**WORK TO COMPLETE**.
In the entries, find all lines that hold the word "Schedule" and copy them.

##### INPUT MATERIAL

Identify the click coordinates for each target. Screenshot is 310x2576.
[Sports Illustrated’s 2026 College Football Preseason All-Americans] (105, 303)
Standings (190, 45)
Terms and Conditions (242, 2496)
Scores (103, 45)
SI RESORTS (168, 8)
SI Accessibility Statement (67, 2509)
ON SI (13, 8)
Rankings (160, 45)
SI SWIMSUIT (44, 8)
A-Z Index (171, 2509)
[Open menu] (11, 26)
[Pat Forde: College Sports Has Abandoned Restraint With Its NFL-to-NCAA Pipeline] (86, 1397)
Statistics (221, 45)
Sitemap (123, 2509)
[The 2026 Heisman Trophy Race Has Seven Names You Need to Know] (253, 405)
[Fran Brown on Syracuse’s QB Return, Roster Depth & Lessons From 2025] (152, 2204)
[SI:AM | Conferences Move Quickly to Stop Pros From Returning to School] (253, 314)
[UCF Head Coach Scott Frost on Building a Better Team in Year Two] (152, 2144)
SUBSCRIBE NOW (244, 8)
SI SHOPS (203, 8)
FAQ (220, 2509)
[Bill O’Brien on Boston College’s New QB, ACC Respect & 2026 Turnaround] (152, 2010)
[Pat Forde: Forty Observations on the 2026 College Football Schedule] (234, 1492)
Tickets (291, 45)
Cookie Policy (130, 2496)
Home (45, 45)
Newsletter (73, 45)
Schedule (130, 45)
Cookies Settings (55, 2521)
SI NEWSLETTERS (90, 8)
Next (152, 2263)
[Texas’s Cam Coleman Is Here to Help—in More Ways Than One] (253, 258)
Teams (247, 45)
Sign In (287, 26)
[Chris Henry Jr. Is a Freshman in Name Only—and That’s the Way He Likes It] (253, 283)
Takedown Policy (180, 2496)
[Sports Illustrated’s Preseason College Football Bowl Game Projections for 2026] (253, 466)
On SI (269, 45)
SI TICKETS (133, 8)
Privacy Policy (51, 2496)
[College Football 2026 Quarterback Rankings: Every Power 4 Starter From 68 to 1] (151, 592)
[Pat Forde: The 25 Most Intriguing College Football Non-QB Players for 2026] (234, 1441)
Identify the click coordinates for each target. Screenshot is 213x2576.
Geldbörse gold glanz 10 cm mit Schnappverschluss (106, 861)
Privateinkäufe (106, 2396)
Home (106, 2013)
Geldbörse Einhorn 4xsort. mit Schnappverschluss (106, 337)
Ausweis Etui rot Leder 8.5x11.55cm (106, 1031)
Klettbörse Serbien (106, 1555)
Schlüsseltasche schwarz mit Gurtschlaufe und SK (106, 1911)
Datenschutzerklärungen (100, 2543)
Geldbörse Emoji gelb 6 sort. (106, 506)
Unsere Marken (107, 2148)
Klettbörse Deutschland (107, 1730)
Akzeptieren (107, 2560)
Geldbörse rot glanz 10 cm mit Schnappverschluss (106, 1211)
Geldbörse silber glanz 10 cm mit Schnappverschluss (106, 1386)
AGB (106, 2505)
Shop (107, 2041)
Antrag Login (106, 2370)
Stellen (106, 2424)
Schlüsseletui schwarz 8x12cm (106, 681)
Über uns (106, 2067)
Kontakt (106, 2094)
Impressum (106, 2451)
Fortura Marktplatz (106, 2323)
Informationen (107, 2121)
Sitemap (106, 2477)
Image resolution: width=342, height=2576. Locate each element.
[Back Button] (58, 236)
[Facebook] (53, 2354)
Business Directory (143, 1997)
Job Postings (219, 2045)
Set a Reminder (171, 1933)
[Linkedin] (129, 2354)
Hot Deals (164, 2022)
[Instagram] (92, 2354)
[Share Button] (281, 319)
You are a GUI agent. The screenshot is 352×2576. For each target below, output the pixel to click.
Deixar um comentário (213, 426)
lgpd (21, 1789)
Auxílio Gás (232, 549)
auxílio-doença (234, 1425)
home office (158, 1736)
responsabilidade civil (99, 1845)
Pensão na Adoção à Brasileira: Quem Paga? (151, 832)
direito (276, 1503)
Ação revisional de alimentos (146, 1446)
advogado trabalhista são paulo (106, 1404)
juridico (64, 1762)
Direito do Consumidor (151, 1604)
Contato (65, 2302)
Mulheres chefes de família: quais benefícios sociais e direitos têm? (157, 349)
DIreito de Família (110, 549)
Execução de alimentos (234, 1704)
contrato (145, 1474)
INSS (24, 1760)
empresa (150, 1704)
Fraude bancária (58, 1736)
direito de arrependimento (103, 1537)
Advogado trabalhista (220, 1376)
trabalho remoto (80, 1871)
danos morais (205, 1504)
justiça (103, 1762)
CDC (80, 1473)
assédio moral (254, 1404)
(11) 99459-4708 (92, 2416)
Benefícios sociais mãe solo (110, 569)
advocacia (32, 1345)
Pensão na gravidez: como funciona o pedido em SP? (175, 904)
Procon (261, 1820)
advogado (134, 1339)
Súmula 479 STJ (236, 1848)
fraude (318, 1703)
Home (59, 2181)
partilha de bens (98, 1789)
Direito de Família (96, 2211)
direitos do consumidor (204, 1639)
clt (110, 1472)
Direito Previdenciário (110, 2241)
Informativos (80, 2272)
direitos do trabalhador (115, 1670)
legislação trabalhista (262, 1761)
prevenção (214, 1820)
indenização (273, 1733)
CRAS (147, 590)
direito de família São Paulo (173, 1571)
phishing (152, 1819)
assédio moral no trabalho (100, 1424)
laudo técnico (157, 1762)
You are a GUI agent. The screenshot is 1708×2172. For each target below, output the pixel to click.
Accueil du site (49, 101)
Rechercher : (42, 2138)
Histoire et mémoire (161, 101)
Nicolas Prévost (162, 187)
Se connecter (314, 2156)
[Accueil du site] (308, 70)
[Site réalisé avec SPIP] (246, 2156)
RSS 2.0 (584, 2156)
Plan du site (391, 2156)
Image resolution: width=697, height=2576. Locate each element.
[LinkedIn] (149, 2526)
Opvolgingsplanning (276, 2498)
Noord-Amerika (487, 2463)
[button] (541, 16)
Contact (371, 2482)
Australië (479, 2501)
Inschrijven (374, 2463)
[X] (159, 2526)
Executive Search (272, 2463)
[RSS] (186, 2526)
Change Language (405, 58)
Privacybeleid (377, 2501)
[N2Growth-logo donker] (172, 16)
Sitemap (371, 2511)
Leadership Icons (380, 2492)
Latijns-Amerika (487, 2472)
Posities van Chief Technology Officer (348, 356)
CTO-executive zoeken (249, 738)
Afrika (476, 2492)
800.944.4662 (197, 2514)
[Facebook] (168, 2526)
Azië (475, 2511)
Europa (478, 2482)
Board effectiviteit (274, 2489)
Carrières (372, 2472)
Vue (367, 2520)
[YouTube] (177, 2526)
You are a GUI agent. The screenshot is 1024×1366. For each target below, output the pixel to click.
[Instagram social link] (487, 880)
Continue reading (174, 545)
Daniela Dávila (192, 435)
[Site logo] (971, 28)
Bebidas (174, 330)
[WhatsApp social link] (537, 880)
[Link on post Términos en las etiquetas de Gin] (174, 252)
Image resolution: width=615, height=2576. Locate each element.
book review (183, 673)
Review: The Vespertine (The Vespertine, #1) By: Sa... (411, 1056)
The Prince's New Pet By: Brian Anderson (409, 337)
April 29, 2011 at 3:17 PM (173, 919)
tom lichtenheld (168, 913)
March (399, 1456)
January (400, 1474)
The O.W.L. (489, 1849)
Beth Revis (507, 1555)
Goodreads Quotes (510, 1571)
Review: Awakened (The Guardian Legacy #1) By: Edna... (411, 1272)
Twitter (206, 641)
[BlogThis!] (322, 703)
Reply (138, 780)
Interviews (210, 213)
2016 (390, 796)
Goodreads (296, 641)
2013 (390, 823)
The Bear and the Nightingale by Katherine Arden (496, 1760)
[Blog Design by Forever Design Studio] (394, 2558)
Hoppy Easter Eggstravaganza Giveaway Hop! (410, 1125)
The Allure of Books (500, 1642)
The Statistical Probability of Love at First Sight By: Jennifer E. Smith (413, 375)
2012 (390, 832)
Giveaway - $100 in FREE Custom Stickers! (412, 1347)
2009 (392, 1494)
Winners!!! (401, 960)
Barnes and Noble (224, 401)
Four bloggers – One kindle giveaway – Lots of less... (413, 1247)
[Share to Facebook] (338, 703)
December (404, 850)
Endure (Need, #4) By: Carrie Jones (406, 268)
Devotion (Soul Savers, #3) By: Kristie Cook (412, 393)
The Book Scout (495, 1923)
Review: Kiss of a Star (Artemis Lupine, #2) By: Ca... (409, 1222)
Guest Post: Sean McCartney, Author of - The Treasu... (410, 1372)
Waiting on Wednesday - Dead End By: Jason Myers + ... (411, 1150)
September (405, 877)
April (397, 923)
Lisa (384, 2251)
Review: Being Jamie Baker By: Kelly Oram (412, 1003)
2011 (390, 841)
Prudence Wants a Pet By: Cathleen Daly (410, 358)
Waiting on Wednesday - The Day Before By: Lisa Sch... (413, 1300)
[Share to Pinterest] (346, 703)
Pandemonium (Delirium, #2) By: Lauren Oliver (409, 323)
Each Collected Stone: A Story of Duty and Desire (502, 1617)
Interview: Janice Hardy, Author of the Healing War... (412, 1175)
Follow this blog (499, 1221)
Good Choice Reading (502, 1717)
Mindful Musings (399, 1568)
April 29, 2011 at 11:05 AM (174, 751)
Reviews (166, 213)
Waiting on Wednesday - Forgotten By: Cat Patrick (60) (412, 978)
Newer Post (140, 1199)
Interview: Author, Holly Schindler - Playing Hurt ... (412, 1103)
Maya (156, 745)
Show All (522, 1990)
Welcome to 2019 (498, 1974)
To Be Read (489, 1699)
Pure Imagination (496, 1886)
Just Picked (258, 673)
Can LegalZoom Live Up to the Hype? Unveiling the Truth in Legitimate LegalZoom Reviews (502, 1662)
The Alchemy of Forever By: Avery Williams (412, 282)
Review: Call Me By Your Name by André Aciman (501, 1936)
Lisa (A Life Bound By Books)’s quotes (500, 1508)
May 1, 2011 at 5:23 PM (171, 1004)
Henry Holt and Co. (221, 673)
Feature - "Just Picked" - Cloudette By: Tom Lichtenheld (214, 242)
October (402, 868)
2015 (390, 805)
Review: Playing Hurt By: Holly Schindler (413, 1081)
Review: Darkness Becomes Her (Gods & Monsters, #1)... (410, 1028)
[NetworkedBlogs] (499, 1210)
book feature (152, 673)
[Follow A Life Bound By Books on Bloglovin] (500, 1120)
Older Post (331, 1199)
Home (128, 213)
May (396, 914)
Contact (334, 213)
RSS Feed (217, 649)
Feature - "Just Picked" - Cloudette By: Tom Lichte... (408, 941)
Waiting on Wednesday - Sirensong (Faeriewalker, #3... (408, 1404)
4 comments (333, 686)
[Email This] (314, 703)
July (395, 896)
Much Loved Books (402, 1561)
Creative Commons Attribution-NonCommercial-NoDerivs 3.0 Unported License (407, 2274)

##########

**RESPONSE TO THE EXERCISE**.
[Pat Forde: Forty Observations on the 2026 College Football Schedule] (234, 1492)
Schedule (130, 45)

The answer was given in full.